---------- Extract provided

Instead, the client behind the NAT sends a packet to some device on the public side of the NAT, and this causes the NAT to create state. This is the way all NATs work today.

Though there are not a lot of NATs today that are 100% BEHAVE compliant, for each BEHAVE recommendation, there are commercial NATs that follow that recommendation. So the BEHAVE specifications are really just a collection of the best current practices of NAT vendors.

Furthermore the STUN, TURN, and ICE protocols do not require any support at all from the intervening NATs, and are in fact designed to work with existing NATs, including those that are currently being used by ISPs to NAT their entire network.

- Philip


On 19-Dec-07, at 16:10 , Tony Hain wrote:

Sam,

While I understand the virtue in behave-compatible nats, how realistic is it
to believe that any service provider is going to allow a consumer to
directly signal their infrastructure? This assumption was the failing of
RSVP as an endpoint qos tool.

There is lots of noise about ISPs just putting up massive nat farms to push their customers out, but when it comes right down to it there is no way that
will work for anything but the most trivial client apps. All of the
assumptions about nat working today are built around local control of the mappings. When that mapping function has to move to a third party, all bets are off. Worse, when that third party has strong disincentives which keep them from allowing their customers to punch holes, there is no chance that
apps will work. ISPs are disincented by even the simple issue of
after-the-fact diagnostics being more complicated by dynamic mappings, let
alone the problem of conflict resolution between customers.

Behave compatible nats are a nice concept for enterprises with multiple levels of internal nat, but third-party trust issues will kill any real
deployment of a signaling based approach.

Tony

-----Original Message-----
From: Sam Hartman [mailto:hartmans-ietf@xxxxxxx]
Sent: Wednesday, December 19, 2007 12:19 PM
To: alh-ietf@xxxxxxxx
Cc: 'IETF Chair'; ietf@xxxxxxxx; iaoc@xxxxxxxx; 'John C Klensin';
dcrocker@xxxxxxxx; 'Pete Resnick'; iesg@xxxxxxxx
Subject: Re: IPv4 Outage Planned for IETF 71 Plenary

"Tony" == Tony Hain <alh-ietf@xxxxxxxx> writes:

    Tony> the right experiment. It is not right because it does
    Tony> nothing positive, other than the threat -maybe- spurring
Tony> some action. A more realistic experiment would be to run the Tony> entire week with a double-nat for IPv4 (and nats between the
    Tony> access points to simulate consumer-to-consumer
Tony> configurations), where the most public one has absolutely no
    Tony> provision for punching holes (because realistically an ISP
    Tony> is not going to punch inbound holes for its customers, or
    Tony> allow them to).

I strongly support this experiment and believe it would be a really
good idea to run.  I do think behave-compatible nats should be used,
but besides that, I think the experiment you propose is far more
valuable than the v6-only experiment.

--------------------

• **What is being asked**
Please quote the mailing-list exchange word for word, starting at "Furthermore the STUN, TURN, and" and ending at "their entire network.".

---------- Data shown

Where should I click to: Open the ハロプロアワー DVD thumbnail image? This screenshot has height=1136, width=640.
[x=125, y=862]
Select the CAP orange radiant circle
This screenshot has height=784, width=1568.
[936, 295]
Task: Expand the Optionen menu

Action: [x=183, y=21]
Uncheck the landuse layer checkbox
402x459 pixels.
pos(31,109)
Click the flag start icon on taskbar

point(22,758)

--------------------

• **Expected answer**
Furthermore the STUN, TURN, and ICE protocols do not require any support at all from the intervening NATs, and are in fact designed to work with existing NATs, including those that are currently being used by ISPs to NAT their entire network.